■ **Instructions to follow**
Change "screenshot" to "screen image" in the items from the start through the line that contains "The width and", and write those lines out again with nothing else altered.

* * * * *

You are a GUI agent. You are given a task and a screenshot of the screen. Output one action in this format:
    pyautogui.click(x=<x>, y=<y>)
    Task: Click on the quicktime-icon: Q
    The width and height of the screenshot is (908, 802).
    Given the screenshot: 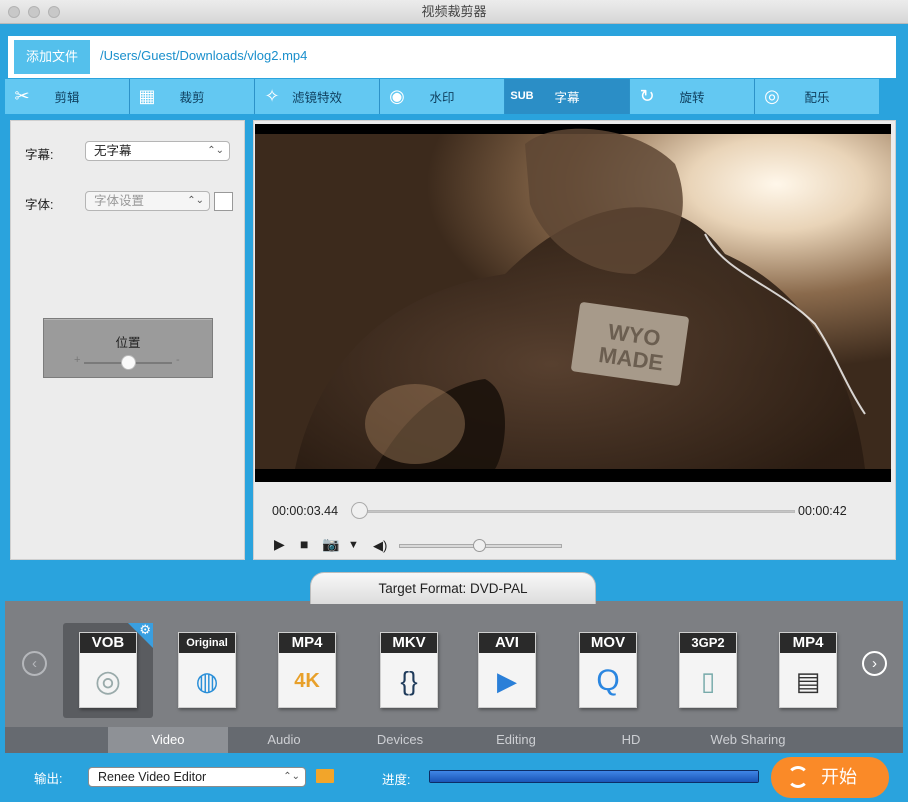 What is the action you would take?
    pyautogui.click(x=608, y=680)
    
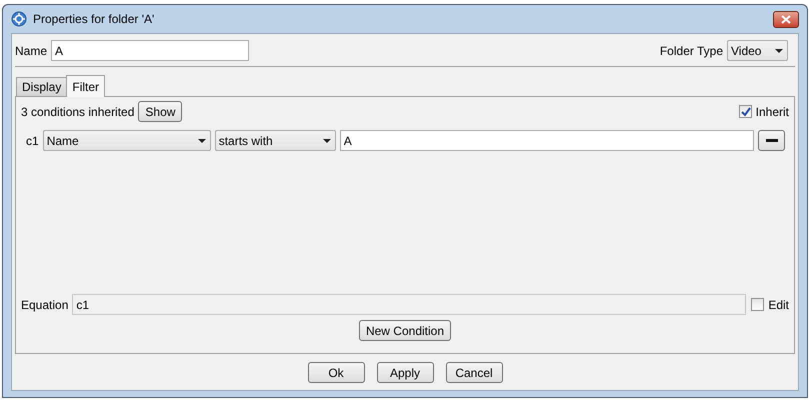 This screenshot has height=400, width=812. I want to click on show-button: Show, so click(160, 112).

* * * * *

■ **Output**
You are a GUI agent. You are given a task and a screen image of the screen. Output one action in this format:
    pyautogui.click(x=<x>, y=<y>)
    Task: Click on the quicktime-icon: Q
    The width and height of the screen image is (908, 802).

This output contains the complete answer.